Re: [Python-Dev] A codecs nit

2006-02-18 Thread M.-A. Lemburg
Barry Warsaw wrote:
> On Wed, 2006-02-15 at 22:07 +0100, M.-A. Lemburg wrote:
> 
>> Those are not pseudo-encodings, they are regular codecs.
>>
>> It's a common misunderstanding that codecs are only seen as serving
>> the purpose of converting between Unicode and strings.
>>
>> The codec system is deliberately designed to be general enough
>> to also work with many other types, e.g. it is easily possible to
>> write a codec that convert between the hex literal sequence you
>> have above to a list of ordinals:
> 
> Slightly off-topic, but one thing that's always bothered me about the
> current codecs implementation is that str.encode() (and friends)
> implicitly treats its argument as module, and imports it, even if the
> module doesn't live in the encodings package.  That seems like a mistake
> to me (and a potential security problem if the import has side-effects).

It was a mistake, yes, and thanks for bringing this up.

Codec packages should implement and register their own
codec search functions.

> I don't know whether at the very least restricting the imports to the
> encodings package would make sense or would break things.
> 
 import sys
 sys.modules['smtplib']
> Traceback (most recent call last):
>   File "", line 1, in ?
> KeyError: 'smtplib'
 ''.encode('smtplib')
> Traceback (most recent call last):
>   File "", line 1, in ?
> LookupError: unknown encoding: smtplib
 sys.modules['smtplib']
> 
> 
> I can't see any reason for allowing any randomly importable module to
> act like an encoding.

The encodings package search function will try to import
the module and then check the module signature.

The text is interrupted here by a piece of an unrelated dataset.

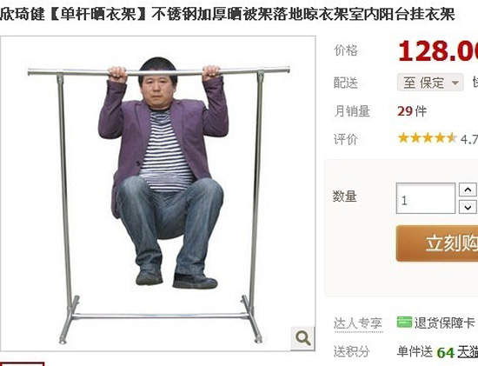Viewport: 478px width, 366px height.
Task: Click the 4.7 rating score
Action: pyautogui.click(x=469, y=139)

If the
module fails to export the codec registration API, then
it raises the LookupError you see above.

At the time, it was nice to be able to write codec
packages as Python packages and have them readily usable
by just putting the package on the sys.path.

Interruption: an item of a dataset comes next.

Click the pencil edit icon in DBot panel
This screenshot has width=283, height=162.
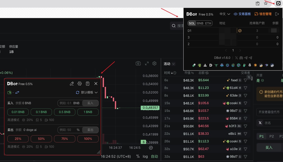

This was a side-effect of the way the encodings search
function worked. The original design idea was to have
all 3rd party codecs register themselves with the
codec registry. However, this implies that the application
using the codecs would have to run the registration
code at least ones. Since the encodings package search
function provided a more convenient way, this was used
by most codec package programmers.

In Py 2.5 we'll change that. The encodings package search
function will only allow codecs in that package to be
imported. All other codec packages will have to provide
their own search function and register this with the
codecs registry.

The big question is: what to do about 2.3 and 2.4 - adding
the same patch will cause serious breakage, since popular
codec packages such as Tamito's Japanese package rely
on the existing behavior.

-- 
Marc-Andre Lemburg
eGenix.com

Professional Python Services directly from the Source  (#1, Feb 18 2006)
>>> Python/Zope Consulting and Support ...http://www.egenix.com/
>>> mxODBC.Zope.Database.Adapter ... http://zope.egenix.com/
>>> mxODBC, mxDateTime, mxTextTools ...http://python.egenix.com/


::: Try mxODBC.Zope.DA for Windows,Linux,Solaris,FreeBSD for free ! 
___
Python-Dev mailing list
Python-Dev@python.org
http://mail.python.org/mailman/listinfo/python-dev
Unsubscribe: 
http://mail.python.org/mailman/options/python-dev/archive%40mail-archive.com


Re: [Python-Dev] A codecs nit

2006-02-21 Thread Barry Warsaw
On Sat, 2006-02-18 at 14:44 +0100, M.-A. Lemburg wrote:

> In Py 2.5 we'll change that. The encodings package search
> function will only allow codecs in that package to be
> imported. All other codec packages will have to provide
> their own search function and register this with the
> codecs registry.

My weekend experimentation used the imp functions to constrain the
module search path to encodings.__path__, but I'm not sure that's much
better than prepending 'encodings.' on the module name and letting
__import__() do its thing.

> The big question is: what to do about 2.3 and 2.4 - adding
> the same patch will cause serious breakage, since popular
> codec packages such as Tamito's Japanese package rely
> on the existing behavior.

FWIW, Mailman has had to do a bunch of special case loading of the 3rd
party Japanese and Korean codecs for older Pythons, and the email
package also has to do special tests for e.g. euc-jp before it'll do the
Asian codec tests.  I think most of the latter is unnecessary for 2.4
and beyond, and I suspect that the former is also unnecessary for 2.4
and beyond.  It's probably still necessary for 2.3.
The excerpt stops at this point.